• _Text excerpt_
Bloomberg: Obama Health Vow Won’t Shield Millions From Cancellation
President Barack Obama’s advisers deliberately crafted his signature health-care law to fulfill his oft-repeated promise: if you like your insurance, you can keep it. Even with that provision, Obama administration officials knew by June 2010 that as many as 10 million people with individual insurance probably would be thrown off existing plans anyway (Dorning, 10/30).

The Washington Post's The Fact Checker: Obama's Pledge That 'No One Will Take Away' Your Health Plan
Many readers have asked us to step back into time and review these statements by the president now that it appears that as many as 2 million people may need to get a new insurance plan as the Affordable Care Act, a.k.a. Obamacare, goes into effect in 2014. As we were considering those requests, one of the president's most senior advisers then tweeted a statement on the same issue that cried out for fact checking (Kessler, 10/30).

ABC News: Keep Your Coverage Under Obamacare: Fact Or Fantasy?
Today, for the first time, the Obama administration issued a direct apology for the snafus that have hampered signups to “I want to apologize to you that the website has not worked as well as it should,” Marilyn Tavenner, chief for the Center for Medicare and Medicaid Services, said in testimony before the House Ways and Means Committee. But there is no apology for the latest dustup over Obamacare—the claim that no one will force you to change your current insurance plan (Avila, 10/29).

Dataset entries

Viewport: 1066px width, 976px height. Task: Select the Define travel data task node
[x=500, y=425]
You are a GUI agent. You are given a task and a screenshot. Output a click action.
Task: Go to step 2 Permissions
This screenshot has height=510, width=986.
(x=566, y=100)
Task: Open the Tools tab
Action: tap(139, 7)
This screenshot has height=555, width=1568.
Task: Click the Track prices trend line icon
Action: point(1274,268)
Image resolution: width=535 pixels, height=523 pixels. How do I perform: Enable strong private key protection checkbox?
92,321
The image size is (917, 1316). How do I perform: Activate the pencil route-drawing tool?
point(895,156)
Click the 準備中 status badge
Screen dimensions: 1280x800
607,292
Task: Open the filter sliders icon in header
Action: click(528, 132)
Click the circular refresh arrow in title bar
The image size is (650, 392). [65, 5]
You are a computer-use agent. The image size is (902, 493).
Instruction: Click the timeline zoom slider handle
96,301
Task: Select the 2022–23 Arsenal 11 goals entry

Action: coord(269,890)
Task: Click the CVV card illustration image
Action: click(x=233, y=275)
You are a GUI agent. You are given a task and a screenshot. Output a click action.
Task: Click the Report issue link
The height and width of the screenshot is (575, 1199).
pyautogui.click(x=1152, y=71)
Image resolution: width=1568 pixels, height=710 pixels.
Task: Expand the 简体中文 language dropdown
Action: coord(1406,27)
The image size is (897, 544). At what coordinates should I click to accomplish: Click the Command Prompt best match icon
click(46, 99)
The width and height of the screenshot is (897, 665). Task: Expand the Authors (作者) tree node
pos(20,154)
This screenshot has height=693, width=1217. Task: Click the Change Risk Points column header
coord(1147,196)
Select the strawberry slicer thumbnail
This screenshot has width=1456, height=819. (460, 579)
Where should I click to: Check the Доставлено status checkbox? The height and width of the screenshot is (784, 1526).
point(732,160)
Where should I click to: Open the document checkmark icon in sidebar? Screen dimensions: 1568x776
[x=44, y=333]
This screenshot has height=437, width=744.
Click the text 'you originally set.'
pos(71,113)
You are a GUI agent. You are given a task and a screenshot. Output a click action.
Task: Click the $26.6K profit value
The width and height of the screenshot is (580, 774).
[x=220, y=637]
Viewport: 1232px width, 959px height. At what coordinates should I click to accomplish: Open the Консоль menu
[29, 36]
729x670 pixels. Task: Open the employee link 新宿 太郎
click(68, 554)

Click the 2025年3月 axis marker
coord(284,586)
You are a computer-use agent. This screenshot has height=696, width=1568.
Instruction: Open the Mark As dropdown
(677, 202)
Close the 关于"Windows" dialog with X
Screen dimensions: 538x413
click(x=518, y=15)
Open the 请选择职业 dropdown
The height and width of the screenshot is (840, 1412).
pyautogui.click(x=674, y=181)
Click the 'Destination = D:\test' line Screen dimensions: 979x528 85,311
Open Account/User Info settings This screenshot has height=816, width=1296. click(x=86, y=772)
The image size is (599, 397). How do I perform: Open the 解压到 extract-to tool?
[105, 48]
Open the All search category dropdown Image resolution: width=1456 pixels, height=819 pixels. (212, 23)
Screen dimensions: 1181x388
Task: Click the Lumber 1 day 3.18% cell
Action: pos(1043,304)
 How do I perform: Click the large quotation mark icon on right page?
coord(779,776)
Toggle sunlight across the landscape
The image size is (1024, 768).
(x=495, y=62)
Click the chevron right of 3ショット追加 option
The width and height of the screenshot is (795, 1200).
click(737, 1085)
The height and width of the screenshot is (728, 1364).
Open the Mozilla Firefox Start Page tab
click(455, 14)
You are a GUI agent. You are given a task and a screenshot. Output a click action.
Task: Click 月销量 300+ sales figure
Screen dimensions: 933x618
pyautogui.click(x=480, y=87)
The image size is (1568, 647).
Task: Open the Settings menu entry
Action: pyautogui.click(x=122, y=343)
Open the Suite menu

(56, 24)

• _To do_
a – Transcribe the news roundup on the health law between "Today, for the" and "plan (Avila, 10/29).", inclusive.
b – According to the news roundup on the health law, by what month and year did Obama administration officials know that as many as 10 million people with individual insurance would probably be thrown off existing plans?
These dataset entries come from a different source than the news roundup.

• _Answers in order_
a –
Today, for the first time, the Obama administration issued a direct apology for the snafus that have hampered signups to “I want to apologize to you that the website has not worked as well as it should,” Marilyn Tavenner, chief for the Center for Medicare and Medicaid Services, said in testimony before the House Ways and Means Committee. But there is no apology for the latest dustup over Obamacare—the claim that no one will force you to change your current insurance plan (Avila, 10/29).

b – June 2010